— Begin Provided records —

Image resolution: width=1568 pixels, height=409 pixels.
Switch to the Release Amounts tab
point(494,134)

— End Provided records —
— Begin Provided records —

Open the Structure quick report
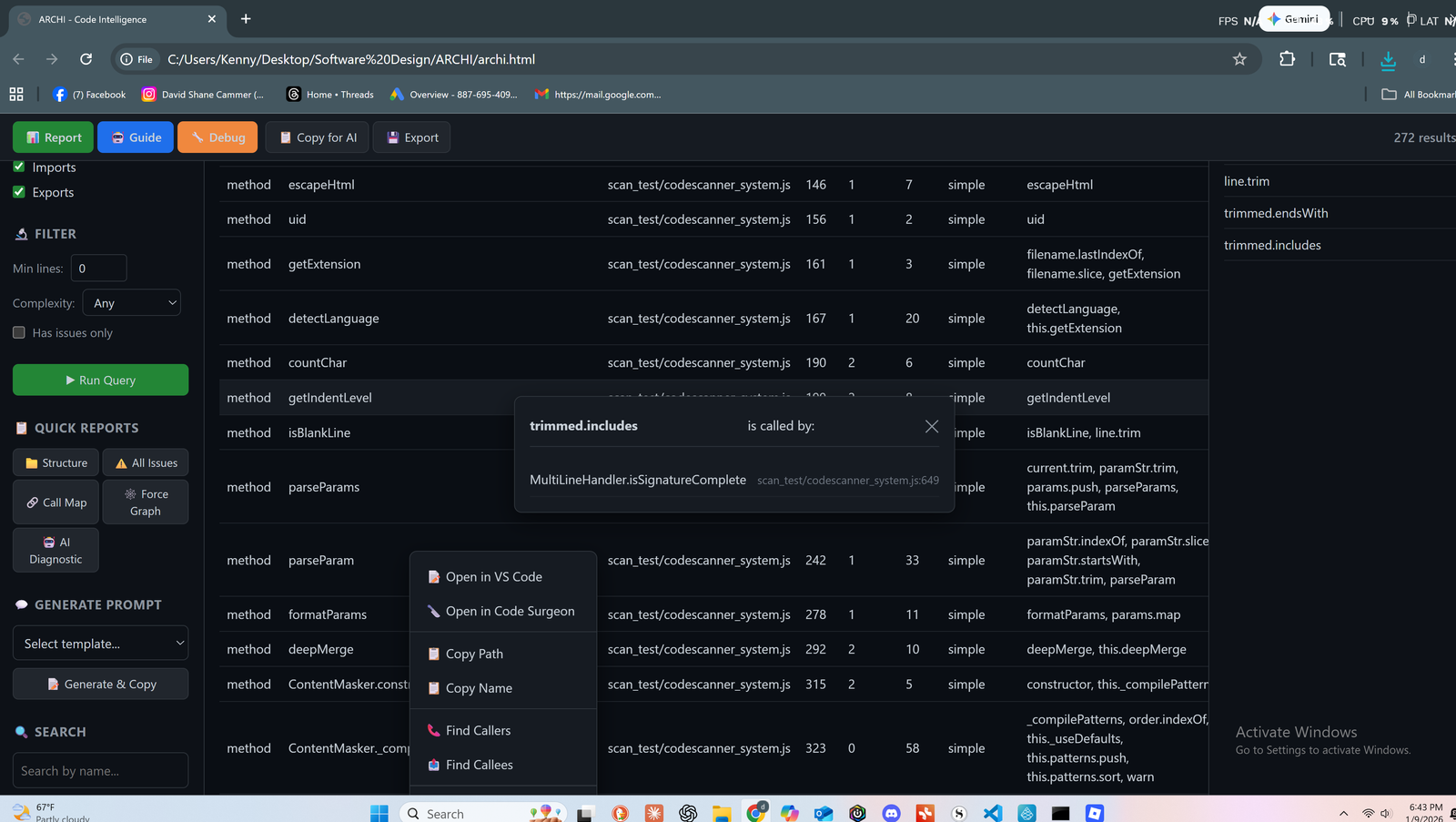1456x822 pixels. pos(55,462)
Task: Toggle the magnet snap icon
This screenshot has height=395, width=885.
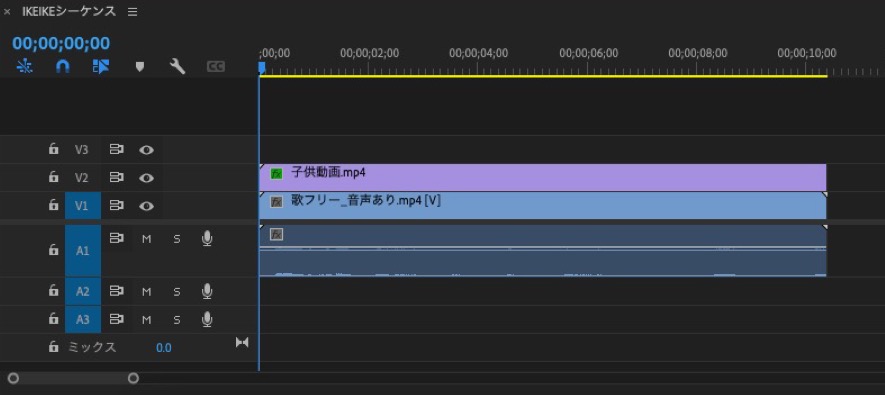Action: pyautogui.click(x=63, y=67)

— End Provided records —

Exercise details - Rewrite the records from the line with "Image resolution: width=1568" up to and including the line with "point(494,134)", keeping the requests, and shift every coordinate in the answers by adding 32. Give only those lines.

Result for this task -
Image resolution: width=1568 pixels, height=409 pixels.
Switch to the Release Amounts tab
point(526,166)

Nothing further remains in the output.